Because samples are random, two samples from a population are unlikely to yield identical confidence intervals. But, if you repeat your sample many times, a certain percentage of the resulting confidence intervals contain the unknown population parameter. The percentage of these confidence intervals that contain the parameter is the confidence level of the interval.
The confidence interval is composed of the following two parts:
The point estimate is the estimate of the parameter that is calculated from the sample data. The confidence interval is centered around this value.
Margin of error
The margin of error defines the width of the confidence interval and is determined by the observed variability in the sample, the sample size, and the confidence level. To calculate the upper limit of the confidence interval, the error margin is added to the point estimate. To calculate the lower limit of the confidence interval, the error margin is subtracted from the point estimate.
Use the confidence interval to assess the estimate of the population mean for each group.
For example, with a 95% confidence level, you can be 95% confident that the confidence interval contains the group mean. The confidence interval helps you assess the practical significance of your results. Use your specialized knowledge to determine whether the confidence interval includes values that have practical significance for your situation.
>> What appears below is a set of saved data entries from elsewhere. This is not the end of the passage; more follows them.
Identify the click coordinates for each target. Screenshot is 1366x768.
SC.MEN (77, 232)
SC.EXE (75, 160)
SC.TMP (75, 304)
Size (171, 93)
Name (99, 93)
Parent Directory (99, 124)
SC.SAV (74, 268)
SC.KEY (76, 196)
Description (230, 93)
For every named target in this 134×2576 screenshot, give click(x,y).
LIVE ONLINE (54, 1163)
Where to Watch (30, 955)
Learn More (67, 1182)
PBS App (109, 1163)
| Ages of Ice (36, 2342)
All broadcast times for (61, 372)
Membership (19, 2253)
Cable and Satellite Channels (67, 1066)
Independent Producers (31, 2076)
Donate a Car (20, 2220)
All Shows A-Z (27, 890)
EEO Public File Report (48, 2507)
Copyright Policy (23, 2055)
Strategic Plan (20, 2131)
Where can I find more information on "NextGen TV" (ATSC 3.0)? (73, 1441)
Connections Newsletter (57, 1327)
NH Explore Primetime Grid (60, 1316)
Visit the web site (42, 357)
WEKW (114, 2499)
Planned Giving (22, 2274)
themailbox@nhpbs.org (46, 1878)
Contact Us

If the interval is too wide to be useful, consider increasing your sample size.
The pooled standard deviation is an estimate of the common standard deviation for all levels. The pooled standard deviation is the standard deviation of all data points around their group mean (not around the overall mean). Larger groups have a proportionally greater influence on the overall estimate of the pooled standard deviation.
A higher standard deviation value indicates greater spread in the data. A higher value produces less precise (wider) confidence intervals and low statistical power.
Minitab uses the pooled standard deviation to create the confidence intervals for both the group means and the differences between group means.
Example of a pooled standard deviation
Suppose your study has four groups, as shown in the following table.
The first three groups are equal in size (n=50) with standard deviations around 3. The fourth group is much larger (n=200) and has a higher standard deviation (6.8). Because the pooled standard deviation uses a weighted average, its value (5.488) is closer to the standard deviation of the largest group.